Cuando una mujer queda embarazada, sabe —al menos de forma inconsciente— que engordará, incluso comiendo sano. Durante los nueve meses de embarazo, suceden muchos cambios a nivel físico; el aumento de peso es uno de ellos.

Si bien la mayoría de las futuras madres aceptan esto como parte del proceso, otras se niegan a subir siquiera un kilo en comparación con lo que pesaban antes de quedar encinta.

Este trastorno se conoce como pregorexia, una palabra que nace de la combinación de las palabras ‘pregnancy’ (embarazo en inglés) y anorexia. Se ha usado el término por primera vez en el año 2008, en Estados Unidos, pero es un problema que afecta a las mujeres en otras latitudes por todo el mundo.

Si una embarazada sufre pregorexia, su principal objetivo estará radicado en no subir de peso y mantenerse lo más delgada posible toda la gestación. Para lograrlo, comerá por debajo de lo necesario, hará ayunos prolongados o se pasará los días ‘a dieta’, incluso ingiriendo solo líquidos.

La preocupación excesiva por su físico puede llevarla a forzar vómitos, al consumo de laxantes o la práctica de ejercicios no acordes a su condición. Todo ello, por supuesto, con consecuencias más que peligrosas tanto para su salud como para la del bebé.

¿Cómo surge este trastorno?

[Elementos guardados]

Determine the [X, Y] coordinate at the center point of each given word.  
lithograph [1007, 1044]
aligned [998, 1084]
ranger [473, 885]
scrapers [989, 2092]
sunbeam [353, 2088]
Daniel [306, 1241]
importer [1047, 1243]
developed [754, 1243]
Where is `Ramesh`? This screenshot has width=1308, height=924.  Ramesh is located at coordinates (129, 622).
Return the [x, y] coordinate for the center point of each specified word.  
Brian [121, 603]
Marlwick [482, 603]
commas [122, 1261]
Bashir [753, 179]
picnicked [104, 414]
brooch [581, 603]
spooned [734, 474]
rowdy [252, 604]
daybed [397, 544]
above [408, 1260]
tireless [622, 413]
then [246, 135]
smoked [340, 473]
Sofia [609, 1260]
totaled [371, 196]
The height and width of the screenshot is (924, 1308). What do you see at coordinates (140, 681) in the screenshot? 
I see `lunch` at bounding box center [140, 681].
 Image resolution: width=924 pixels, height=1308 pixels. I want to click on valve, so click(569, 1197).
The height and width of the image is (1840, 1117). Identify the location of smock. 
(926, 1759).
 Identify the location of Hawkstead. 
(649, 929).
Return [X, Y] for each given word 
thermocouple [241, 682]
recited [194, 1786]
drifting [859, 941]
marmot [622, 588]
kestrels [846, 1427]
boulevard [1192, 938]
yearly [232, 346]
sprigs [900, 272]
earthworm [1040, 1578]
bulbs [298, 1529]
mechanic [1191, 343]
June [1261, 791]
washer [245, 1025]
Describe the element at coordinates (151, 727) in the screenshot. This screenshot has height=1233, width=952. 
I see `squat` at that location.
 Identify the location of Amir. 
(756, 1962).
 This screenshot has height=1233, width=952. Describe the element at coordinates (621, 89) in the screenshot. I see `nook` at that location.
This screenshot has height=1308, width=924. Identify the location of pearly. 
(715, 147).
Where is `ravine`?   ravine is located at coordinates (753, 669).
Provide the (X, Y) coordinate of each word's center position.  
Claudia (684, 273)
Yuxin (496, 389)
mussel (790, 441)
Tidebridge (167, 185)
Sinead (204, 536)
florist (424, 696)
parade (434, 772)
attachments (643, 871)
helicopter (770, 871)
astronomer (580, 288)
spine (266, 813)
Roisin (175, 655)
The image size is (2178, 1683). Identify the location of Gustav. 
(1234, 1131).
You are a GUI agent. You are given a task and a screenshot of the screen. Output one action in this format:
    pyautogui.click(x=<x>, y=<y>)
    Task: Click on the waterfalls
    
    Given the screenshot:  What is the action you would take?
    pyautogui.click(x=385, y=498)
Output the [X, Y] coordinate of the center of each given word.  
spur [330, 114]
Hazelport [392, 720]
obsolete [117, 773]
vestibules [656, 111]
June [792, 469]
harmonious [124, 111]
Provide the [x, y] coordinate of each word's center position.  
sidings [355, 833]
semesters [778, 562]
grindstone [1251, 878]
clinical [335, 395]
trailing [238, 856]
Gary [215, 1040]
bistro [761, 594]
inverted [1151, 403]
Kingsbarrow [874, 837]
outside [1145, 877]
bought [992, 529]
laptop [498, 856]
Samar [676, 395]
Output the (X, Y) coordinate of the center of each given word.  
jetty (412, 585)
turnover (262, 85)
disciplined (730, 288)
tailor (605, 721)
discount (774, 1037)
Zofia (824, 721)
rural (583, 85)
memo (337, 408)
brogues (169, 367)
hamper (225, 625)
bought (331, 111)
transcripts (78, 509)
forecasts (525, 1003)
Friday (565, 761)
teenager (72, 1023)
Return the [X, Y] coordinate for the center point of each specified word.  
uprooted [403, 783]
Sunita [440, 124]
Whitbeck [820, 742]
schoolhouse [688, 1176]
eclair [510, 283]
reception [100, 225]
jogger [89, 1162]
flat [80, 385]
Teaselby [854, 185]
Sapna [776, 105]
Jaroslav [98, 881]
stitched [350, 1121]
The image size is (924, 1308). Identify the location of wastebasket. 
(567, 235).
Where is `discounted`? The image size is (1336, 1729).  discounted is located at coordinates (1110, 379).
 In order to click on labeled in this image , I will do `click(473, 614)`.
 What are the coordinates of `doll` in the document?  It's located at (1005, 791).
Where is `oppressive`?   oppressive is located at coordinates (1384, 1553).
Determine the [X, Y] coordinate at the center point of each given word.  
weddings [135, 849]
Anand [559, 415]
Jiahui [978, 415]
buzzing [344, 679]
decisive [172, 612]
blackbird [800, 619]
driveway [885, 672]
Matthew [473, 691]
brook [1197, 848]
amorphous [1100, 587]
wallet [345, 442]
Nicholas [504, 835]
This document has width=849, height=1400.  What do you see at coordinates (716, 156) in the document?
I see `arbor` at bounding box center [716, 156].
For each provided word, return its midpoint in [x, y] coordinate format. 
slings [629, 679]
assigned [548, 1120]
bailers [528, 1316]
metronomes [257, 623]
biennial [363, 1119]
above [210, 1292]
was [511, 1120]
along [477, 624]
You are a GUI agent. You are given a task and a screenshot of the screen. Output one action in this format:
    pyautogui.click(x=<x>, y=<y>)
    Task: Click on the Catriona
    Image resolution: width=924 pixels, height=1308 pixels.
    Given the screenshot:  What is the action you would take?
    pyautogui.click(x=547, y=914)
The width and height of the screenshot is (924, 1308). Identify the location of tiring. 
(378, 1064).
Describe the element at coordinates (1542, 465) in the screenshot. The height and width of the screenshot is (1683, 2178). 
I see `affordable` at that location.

**TUS TAREAS:**
- a) Resume en dos oraciones el texto sobre la pregorexia.
- b) Por favor, reescribe el fragmento del texto sobre la pregorexia que empieza por "Si bien la mayoría" y sigue hasta "de quedar encinta.", cambiando "futuras madres" por "gestantes".
- c) Según el texto sobre la pregorexia, ¿de dónde viene el nombre de este trastorno? Responde en una o dos oraciones.

**RESPUESTAS:**
- a) La pregorexia es el trastorno de las embarazadas que se niegan a subir de peso durante la gestación; el término se usó por primera vez en 2008 en Estados Unidos, pero el problema afecta a mujeres de todo el mundo. Para mantenerse delgadas comen por debajo de lo necesario, ayunan, fuerzan vómitos, toman laxantes o hacen ejercicios no acordes a su condición, con consecuencias peligrosas para su salud y la del bebé.

- b)
Si bien la mayoría de las gestantes aceptan esto como parte del proceso, otras se niegan a subir siquiera un kilo en comparación con lo que pesaban antes de quedar encinta.

- c) El nombre nace de la combinación de dos palabras: "pregnancy", que significa embarazo en inglés, y "anorexia".